Face aux turbulences qui secouent les marchés mondiaux des matières premières, le groupe OCP démontre une nouvelle fois sa capacité d’adaptation. Après avoir réduit d’environ 30 % sa production d’engrais au cours du deuxième trimestre 2025, sa filiale OCP Nutricrops s’apprête à retrouver son plein régime d’ici la fin du mois de juin, tout en accélérant une profonde réorientation de son mix industriel.
La décision de ralentir temporairement la production n’était pas liée à un essoufflement de la demande. Bien au contraire. Le leader mondial des engrais phosphatés a choisi d’anticiper certains travaux de maintenance dans un contexte marqué par une envolée des coûts du soufre, alimentée par les tensions géopolitiques dans le détroit d’Ormuz et par les restrictions imposées par la Chine sur ses exportations.
Aujourd’hui, le géant marocain repart à pleine capacité avec un objectif clair : réduire sa dépendance aux intrants les plus exposés aux chocs internationaux.

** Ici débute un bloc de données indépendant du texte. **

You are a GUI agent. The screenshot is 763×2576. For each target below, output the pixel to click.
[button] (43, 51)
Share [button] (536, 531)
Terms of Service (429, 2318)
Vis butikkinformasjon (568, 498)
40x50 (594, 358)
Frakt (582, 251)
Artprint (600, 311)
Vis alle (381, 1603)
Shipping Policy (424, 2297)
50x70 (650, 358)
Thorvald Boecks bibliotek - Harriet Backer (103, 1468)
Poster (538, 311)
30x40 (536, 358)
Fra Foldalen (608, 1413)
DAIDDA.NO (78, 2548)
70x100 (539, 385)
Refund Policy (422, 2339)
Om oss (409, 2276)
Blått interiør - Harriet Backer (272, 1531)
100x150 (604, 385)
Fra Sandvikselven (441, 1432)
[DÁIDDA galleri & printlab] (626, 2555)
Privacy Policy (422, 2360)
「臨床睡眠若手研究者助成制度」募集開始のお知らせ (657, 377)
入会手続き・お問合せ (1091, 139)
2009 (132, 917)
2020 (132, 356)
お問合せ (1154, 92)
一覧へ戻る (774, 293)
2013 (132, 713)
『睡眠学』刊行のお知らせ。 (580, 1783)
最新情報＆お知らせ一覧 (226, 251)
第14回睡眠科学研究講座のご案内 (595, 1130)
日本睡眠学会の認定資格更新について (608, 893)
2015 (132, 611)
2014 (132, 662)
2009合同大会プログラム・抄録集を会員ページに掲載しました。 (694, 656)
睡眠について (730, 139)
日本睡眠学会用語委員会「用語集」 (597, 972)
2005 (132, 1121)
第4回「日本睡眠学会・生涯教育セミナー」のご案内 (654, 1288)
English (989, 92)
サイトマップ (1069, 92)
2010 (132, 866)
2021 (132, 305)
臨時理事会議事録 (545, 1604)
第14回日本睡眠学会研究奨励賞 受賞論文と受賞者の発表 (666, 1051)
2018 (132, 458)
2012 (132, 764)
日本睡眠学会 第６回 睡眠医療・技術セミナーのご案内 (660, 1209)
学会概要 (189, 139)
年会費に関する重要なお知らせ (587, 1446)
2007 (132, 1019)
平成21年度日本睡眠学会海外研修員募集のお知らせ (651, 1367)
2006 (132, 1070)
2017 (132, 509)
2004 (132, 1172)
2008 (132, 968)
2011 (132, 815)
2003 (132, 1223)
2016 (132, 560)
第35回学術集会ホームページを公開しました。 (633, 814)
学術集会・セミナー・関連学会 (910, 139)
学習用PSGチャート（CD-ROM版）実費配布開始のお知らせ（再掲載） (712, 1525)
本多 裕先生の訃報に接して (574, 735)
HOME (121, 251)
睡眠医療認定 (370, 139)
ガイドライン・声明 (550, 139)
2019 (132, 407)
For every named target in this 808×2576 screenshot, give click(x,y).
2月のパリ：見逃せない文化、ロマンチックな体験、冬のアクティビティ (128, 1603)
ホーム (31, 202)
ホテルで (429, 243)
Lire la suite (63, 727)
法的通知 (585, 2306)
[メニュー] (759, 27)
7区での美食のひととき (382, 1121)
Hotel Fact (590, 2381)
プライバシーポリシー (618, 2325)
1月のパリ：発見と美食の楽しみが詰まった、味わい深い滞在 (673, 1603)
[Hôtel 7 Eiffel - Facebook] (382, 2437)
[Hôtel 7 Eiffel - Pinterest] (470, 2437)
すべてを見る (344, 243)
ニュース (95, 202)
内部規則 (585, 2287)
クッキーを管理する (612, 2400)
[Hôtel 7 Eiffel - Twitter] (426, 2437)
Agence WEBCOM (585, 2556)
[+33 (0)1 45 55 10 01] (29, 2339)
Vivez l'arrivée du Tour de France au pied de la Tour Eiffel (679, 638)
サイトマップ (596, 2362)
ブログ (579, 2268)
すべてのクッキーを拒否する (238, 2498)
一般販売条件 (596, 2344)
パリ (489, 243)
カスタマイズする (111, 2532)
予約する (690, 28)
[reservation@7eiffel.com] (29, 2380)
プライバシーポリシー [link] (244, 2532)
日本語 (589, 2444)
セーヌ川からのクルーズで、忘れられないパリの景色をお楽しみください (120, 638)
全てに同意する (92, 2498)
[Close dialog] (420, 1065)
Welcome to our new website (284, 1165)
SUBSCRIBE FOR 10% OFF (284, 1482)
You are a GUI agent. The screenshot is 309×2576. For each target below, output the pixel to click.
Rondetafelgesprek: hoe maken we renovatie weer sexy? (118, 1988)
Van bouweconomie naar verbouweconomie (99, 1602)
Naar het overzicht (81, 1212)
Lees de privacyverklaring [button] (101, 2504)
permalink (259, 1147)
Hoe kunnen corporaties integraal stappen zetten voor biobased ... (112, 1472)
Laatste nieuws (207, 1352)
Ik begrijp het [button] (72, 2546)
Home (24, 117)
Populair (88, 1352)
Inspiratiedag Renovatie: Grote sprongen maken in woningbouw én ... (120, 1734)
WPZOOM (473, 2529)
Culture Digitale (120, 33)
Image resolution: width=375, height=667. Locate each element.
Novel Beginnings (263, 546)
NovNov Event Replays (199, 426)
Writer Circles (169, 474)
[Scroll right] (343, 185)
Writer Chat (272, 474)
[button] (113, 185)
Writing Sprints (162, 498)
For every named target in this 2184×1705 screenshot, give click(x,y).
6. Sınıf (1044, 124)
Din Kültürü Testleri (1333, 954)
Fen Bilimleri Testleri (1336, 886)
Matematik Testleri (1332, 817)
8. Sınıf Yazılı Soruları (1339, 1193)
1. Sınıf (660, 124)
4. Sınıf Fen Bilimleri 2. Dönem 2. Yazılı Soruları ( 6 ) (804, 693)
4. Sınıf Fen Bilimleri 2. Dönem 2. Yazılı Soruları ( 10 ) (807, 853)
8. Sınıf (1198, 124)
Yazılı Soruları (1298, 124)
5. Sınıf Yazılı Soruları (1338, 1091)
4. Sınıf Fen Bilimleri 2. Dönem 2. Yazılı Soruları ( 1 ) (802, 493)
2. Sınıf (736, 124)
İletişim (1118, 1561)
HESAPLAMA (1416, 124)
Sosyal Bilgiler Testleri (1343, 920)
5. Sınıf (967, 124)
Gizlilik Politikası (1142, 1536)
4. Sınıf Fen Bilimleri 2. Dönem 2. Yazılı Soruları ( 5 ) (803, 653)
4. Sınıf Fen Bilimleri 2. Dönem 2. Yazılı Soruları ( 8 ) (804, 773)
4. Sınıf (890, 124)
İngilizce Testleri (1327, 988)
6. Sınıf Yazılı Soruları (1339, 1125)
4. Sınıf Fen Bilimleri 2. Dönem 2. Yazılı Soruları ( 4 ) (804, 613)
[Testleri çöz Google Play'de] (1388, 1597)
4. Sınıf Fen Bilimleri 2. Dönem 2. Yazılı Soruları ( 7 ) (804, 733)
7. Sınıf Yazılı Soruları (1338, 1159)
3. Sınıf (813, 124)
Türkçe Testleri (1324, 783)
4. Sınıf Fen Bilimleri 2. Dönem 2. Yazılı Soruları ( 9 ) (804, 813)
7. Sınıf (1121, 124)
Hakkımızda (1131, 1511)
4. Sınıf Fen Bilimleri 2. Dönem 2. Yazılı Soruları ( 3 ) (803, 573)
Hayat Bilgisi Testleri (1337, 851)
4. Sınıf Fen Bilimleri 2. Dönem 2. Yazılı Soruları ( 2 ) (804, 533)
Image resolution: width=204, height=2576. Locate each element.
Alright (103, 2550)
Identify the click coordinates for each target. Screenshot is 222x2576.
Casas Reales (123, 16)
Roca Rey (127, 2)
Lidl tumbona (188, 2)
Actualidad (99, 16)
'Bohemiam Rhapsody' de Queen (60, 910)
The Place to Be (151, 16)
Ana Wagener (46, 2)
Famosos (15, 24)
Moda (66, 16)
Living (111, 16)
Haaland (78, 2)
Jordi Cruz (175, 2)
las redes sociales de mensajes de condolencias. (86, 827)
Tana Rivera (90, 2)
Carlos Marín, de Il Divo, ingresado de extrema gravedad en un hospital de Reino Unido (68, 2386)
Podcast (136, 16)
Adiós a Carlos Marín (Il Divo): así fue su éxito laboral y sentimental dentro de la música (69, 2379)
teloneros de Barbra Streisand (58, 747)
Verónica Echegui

Au cœur de cette nouvelle stratégie se trouve le superphosphate triple (TSP), un engrais phosphaté dont la fabrication nécessite moins de soufre et ne requiert pas d’ammoniac, contrairement au phosphate diammonique (DAP).
Le basculement est spectaculaire. Le TSP représente désormais près de 65 % des volumes produits par OCP Nutricrops, contre environ 30 % auparavant. Une évolution qui traduit autant une réponse aux contraintes industrielles qu’une adaptation aux nouvelles attentes du marché mondial.
Cette montée en puissance du TSP intervient alors que plusieurs grandes régions agricoles privilégient des fertilisants mieux adaptés à certaines cultures. Le Brésil et de nombreux pays africains, gros consommateurs d’engrais phosphatés, figurent parmi les principaux moteurs de cette demande croissante.
Les cultures comme le soja et les légumineuses, fortement consommatrices de phosphore mais moins dépendantes de l’azote, renforcent également l’attractivité de cette solution.
Malgré les tensions sur l’approvisionnement de certains intrants, OCP assure que la demande mondiale reste soutenue. Le groupe souligne que la reprise de la production s’inscrit avant tout dans le cycle saisonnier normal du secteur agricole, marqué par l’entrée dans les périodes de semis et de croissance sur plusieurs marchés stratégiques.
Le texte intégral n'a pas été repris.